Mit Davidstern und Kufija
Von Matthias Reichelt
Bei dem Thema wird in Deutschland genauer hingeguckt. Seit dem 16. November ist im privaten Potsdamer Museum Fluxus Plus die Ausstellung »Comune. Das Paradox der Ähnlichkeit im Nahostkonflikt« des italienischen Künstlers Costantino Ciervo zu sehen. Ciervo wurde 1961 in Neapel geboren, studierte dort Ökonomie und Politik und wurde freier Künstler. Später studierte er Philosophie und Kunstwissenschaften in Berlin, wo er mittlerweile seit einigen Jahrzehnten lebt. Seine Karriere begann er als Maler und Zeichner, dann erweiterte er sein Spektrum mit Medienkunst. Der Marxist ist für seine aufwendigen, multimedialen Skulpturen und Installationen bekannt, mit denen er auf ungemein ästhetische Weise die Ursachen von Ausbeutung, Unterdrückung, Krieg, Flucht und Vertreibung thematisiert. Seine Werke finden sich in zahlreichen öffentlichen europäischen Sammlungen, ferner in Korea und bei der Weltbank in den USA. Seit 1997 hat der Betreiber des Museum Fluxus Plus, Heinrich Liman, für dessen Bestände viele Werke Ciervos erworben.

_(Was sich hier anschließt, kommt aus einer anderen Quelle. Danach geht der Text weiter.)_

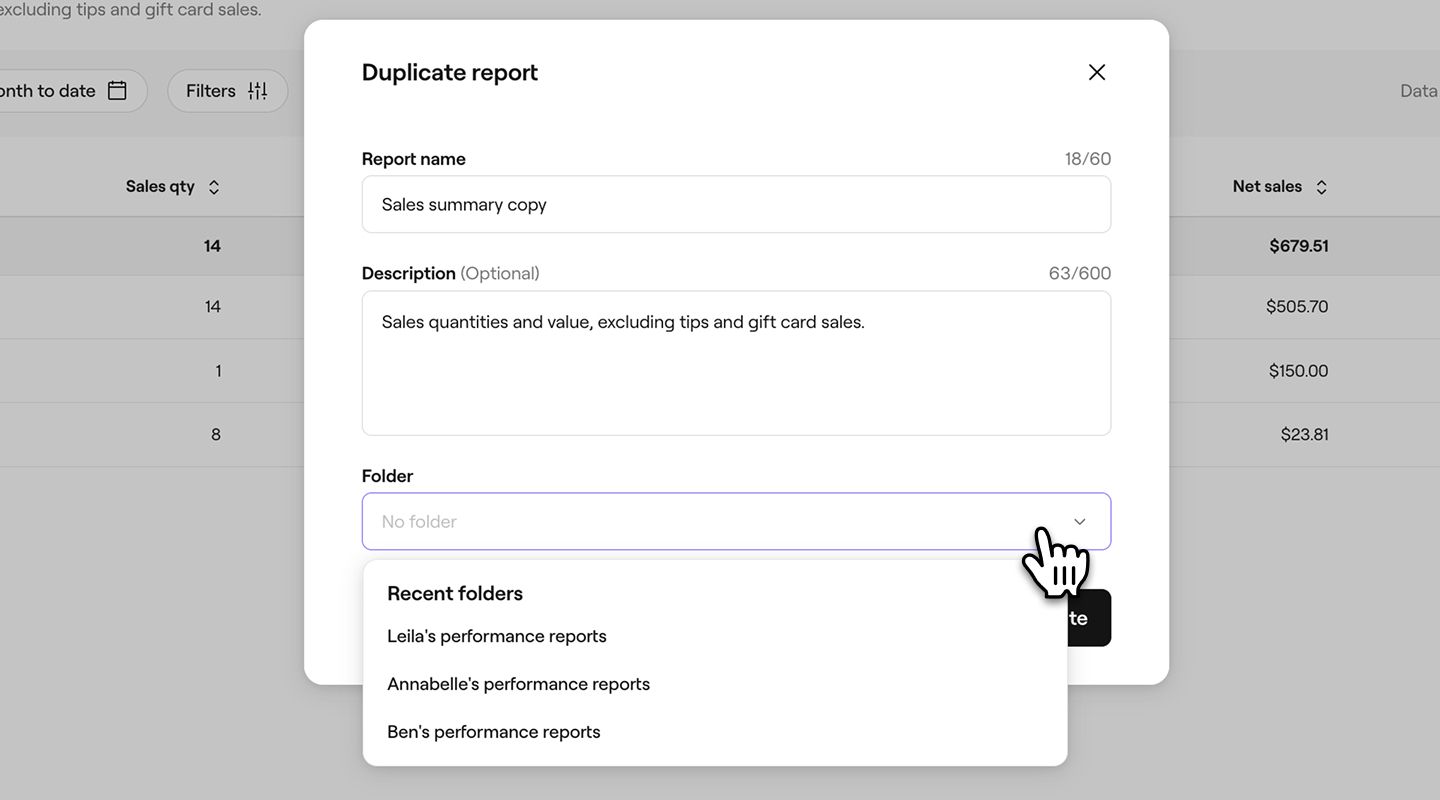Collapse the Folder dropdown via chevron arrow
The image size is (1440, 800).
(1079, 522)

Die gegenwärtige Schau behandelt Aspekte des seit 1948 andauernden Konflikts zwischen Israelis und Palästinensern, dem Ciervo bereits diverse Arbeiten gewidmet hat. In »Pale–Judea« (2002/2011) sind zwei kleine Monitore auf einer sich permanent bewegenden Waage montiert. Auf den Bildschirmen ist der Schauspieler Horst Günter Marx zu sehen, der auf dem einen als Palästinenser und auf dem anderen als Jude erklärt, warum er Anrecht auf das Land habe. Die Ableitungen und Erklärungen gleichen sich. Dennoch weiß Ciervo, dass es einen grundsätzlichen Unterschied zwischen Okkupanten und Okkupierten gibt und dass den Palästinensern bis heute ein eigener Staat verweigert wird. In der Ausstellung appelliert er, dass »zwei Völker mit eng verflochtenen Wurzeln« zu einer communitären Kooperation finden müssen, anstatt sich aufgrund komplexer ökonomischer und globalstrategischer Interessen aufeinanderhetzen zu lassen.

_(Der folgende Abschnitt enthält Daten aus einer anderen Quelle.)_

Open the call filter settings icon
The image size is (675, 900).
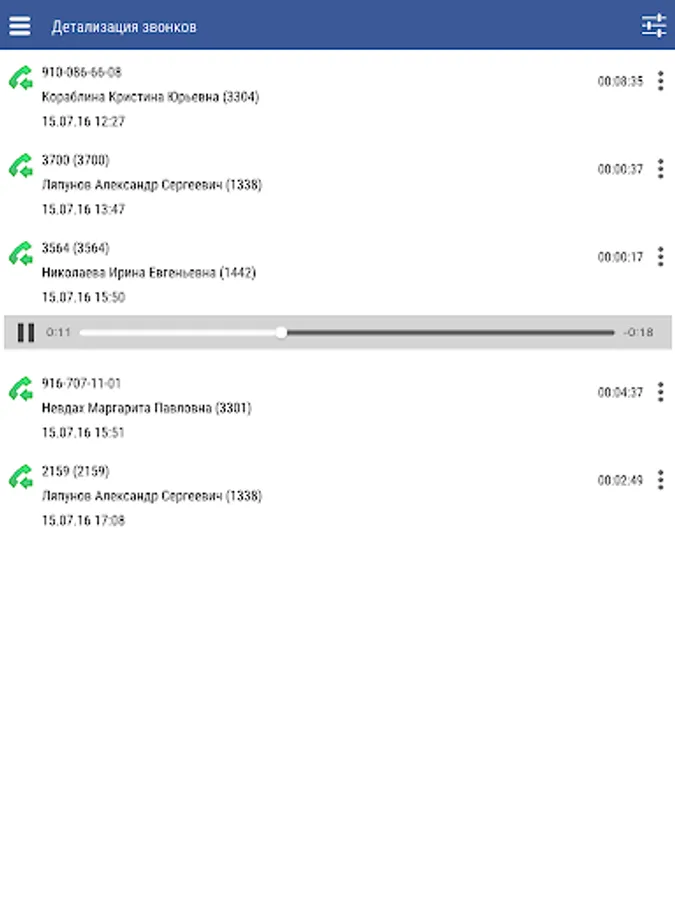[x=654, y=26]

In dem Zyklus von acht Gemälden hat der Künstler Porträts von Palästinensern mit Hilfe von KI in israelische verwandelt und beide Figuren nebeneinander mit Davidstern und Kufija gemalt, um deren Gleichheit aus humanistischer Sicht zu demonstrieren. Kunst soll und muss Denkräume öffnen. Ähnlich intendiert ist Ciervos meisterlich gemaltes Porträt von Anne Frank mit roter Kufija, an einem Tisch mit iPad sitzend. Wie würde sich Anne Frank heute zum Nahostkonflikt positionieren? Wie würde sie sich anlässlich der genozidalen Politik Israels in Gaza verhalten? Würde sie wegen ihres Humanismus, den ihre Tagebücher dokumentieren, wie zahlreiche jüdische Intellektuelle ihre Stimme gegen die israelische Politik erheben?

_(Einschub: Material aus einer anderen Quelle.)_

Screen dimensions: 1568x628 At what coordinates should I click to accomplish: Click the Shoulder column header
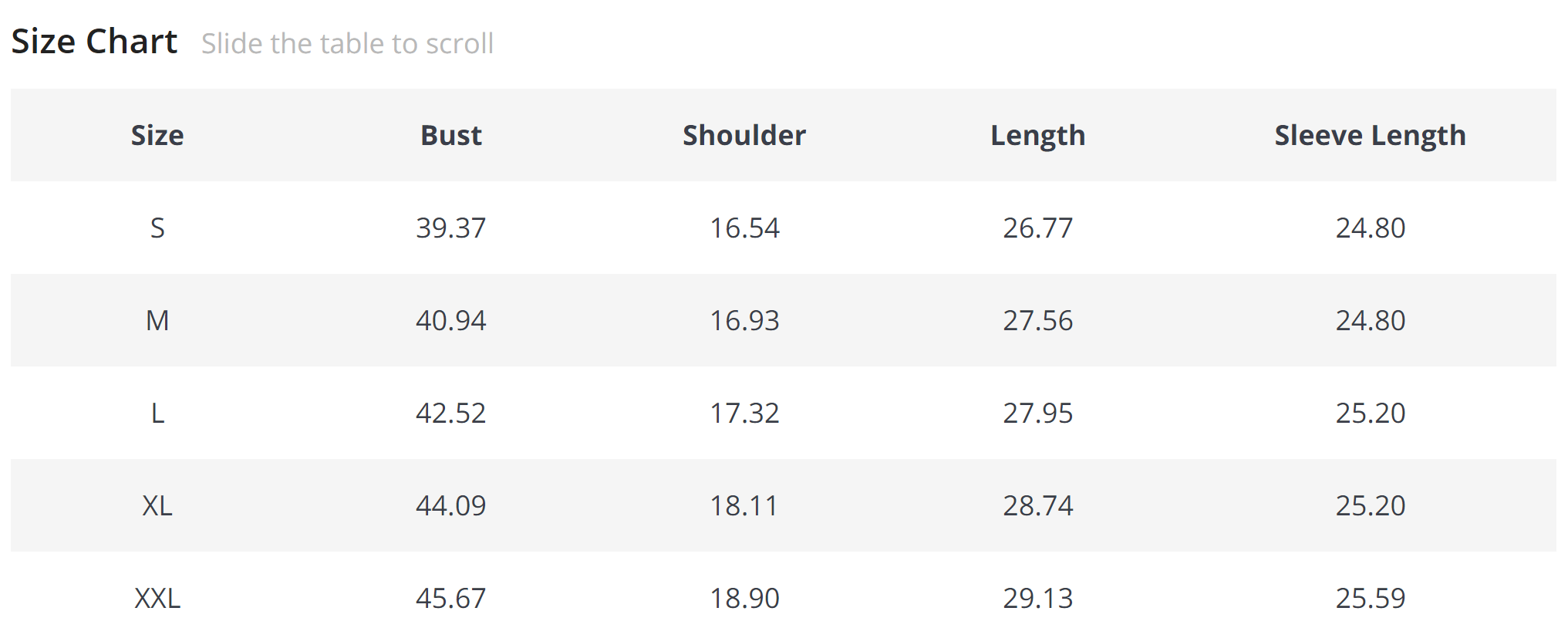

Bei der Ausstellungseröffnung blieb es dem Kokurator und Geschäftsführer des Museums, Tamás Blénessy, überlassen, ein zweites Paradox hinzuzufügen. Denn er hielt eine explizit prozionistische Rede, was im Publikum die Frage aufwarf, warum er die Ausstellung überhaupt kuratiert hat. Die Zeitung Potsdamer Neueste Nachrichten, die zum Berliner Tagesspiegel gehört, formulierte zuerst einen Antisemitismusverdacht. Umgehend meldete sich der Brandenburger Antisemitismusbeauftragte Andreas Büttner, einst Mitglied der CDU, dann der FDP, heute Die Linke, der etwa für seine Einschätzung bekannt ist, die Anerkennung eines Staates Palästina sei »der falscheste Schritt, den man gehen könnte«. Wenig überraschend befand Büttner am 26. November in einer gemeinsamen Presseerklärung mit Evgueni Kutikow, dem Vorsitzenden der Jüdischen Gemeinde der Stadt Potsdam, Ciervos Anne-Frank-Porträt reproduziere »Muster des Post-Schoah- und israelbezogenen Antisemitismus. Sie dienten dazu, Palästinenser zu den ›neuen Juden‹ zu stilisieren – ein historisch unhaltbares Narrativ, das den Terror islamistischer Gruppen überdeckt.« Sie erwarteten von den Verantwortlichen des Museums, »die notwendigen Konsequenzen« zu ziehen und die Ausstellung »entweder grundlegend überarbeiten oder einstellen« zu lassen.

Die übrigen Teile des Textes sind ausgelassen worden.